Kazuo Inamori dalam A Compass to Fulfillment: Passion and Spirituality in Life and Business (2010) menunjukkan banyak contoh bahwa keberhasilan seseorang dalam meraih kesuksesan sesungguhnya lebih banyak ditentukan kerja keras yang ikhlas. Pertanyaannya, di mana keikhlasan harus diletakkan dalam diri seorang politikus? Jawabannya seharusnya tunggal, yaitu publik, bukan partai semata.

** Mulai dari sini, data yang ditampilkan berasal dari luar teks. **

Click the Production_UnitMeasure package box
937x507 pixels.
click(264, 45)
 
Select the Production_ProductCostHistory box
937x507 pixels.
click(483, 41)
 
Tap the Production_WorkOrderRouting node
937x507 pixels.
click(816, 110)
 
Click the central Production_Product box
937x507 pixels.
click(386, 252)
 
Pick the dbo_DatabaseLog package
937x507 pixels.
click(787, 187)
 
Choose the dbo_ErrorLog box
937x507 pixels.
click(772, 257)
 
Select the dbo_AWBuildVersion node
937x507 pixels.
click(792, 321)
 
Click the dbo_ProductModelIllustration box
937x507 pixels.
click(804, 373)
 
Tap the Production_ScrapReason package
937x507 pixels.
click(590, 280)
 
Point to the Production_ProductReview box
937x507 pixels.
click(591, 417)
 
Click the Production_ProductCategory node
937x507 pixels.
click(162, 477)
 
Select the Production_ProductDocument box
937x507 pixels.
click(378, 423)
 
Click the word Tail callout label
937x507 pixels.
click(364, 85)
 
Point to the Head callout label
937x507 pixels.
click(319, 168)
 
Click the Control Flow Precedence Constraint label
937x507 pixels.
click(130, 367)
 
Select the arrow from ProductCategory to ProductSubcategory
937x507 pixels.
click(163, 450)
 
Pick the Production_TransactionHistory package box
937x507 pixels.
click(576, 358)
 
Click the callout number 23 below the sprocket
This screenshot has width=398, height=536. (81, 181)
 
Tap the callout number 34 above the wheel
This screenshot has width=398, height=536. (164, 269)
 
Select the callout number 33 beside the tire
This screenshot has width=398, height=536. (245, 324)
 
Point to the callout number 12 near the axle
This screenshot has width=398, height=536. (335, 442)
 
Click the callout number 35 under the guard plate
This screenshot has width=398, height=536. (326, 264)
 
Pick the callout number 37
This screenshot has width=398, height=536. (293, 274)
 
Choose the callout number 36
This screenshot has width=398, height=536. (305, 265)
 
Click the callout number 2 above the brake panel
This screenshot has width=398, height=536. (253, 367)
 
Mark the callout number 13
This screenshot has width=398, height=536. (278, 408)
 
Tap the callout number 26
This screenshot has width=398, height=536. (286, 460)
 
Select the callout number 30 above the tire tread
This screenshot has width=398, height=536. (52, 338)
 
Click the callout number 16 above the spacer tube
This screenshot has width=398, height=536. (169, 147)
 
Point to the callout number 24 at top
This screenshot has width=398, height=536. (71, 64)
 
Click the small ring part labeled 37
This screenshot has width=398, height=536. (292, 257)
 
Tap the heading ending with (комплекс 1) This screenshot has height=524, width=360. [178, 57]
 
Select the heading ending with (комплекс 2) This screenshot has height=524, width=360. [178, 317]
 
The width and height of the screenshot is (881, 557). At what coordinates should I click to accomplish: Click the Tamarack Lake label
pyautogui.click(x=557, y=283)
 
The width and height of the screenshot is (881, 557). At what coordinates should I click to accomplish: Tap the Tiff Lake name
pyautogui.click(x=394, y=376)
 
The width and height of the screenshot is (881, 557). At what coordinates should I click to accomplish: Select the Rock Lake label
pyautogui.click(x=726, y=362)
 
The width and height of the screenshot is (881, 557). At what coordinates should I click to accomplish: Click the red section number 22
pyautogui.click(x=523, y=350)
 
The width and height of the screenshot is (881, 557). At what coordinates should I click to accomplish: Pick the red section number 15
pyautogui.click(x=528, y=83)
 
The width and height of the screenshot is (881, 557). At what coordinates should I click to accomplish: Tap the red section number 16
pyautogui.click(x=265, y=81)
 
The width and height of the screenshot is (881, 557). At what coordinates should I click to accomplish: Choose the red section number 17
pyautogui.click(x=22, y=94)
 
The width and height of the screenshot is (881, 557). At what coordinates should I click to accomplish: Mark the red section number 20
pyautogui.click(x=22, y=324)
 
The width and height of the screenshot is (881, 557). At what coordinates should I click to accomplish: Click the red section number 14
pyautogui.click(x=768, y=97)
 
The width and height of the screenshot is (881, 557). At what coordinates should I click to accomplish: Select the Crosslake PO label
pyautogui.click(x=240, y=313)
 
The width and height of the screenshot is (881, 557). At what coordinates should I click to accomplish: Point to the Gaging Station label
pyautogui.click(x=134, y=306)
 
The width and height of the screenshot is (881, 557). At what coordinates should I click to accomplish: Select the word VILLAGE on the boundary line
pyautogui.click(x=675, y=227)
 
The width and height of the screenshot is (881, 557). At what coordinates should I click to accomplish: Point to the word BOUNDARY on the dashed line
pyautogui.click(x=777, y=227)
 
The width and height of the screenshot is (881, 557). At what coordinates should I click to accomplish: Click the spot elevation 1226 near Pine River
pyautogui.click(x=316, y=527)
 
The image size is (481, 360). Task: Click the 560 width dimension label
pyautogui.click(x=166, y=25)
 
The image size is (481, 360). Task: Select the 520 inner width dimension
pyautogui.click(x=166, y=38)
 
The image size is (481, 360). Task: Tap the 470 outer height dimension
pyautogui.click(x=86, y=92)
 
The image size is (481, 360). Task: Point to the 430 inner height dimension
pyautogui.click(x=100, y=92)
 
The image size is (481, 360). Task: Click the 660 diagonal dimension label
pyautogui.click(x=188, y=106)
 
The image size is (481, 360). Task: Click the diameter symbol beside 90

Menjadi politikus, misalnya, jika tak didasari kerja keras secara ikhlas yang ditunjukkan dengan banyak membaca dan mengkaji dokumen kebijakan publik secara kreatif pasti tak akan memiliki nilai spiritualitas sama sekali. Hanya dengan membaca, menulis, dan mengkaji setiap dokumen kebijakan publik yang akan membawa seorang politikus pada bentuk spiritualitas yang tinggi, baik di mata manusia, apalagi di mata Sang Maha Pencipta.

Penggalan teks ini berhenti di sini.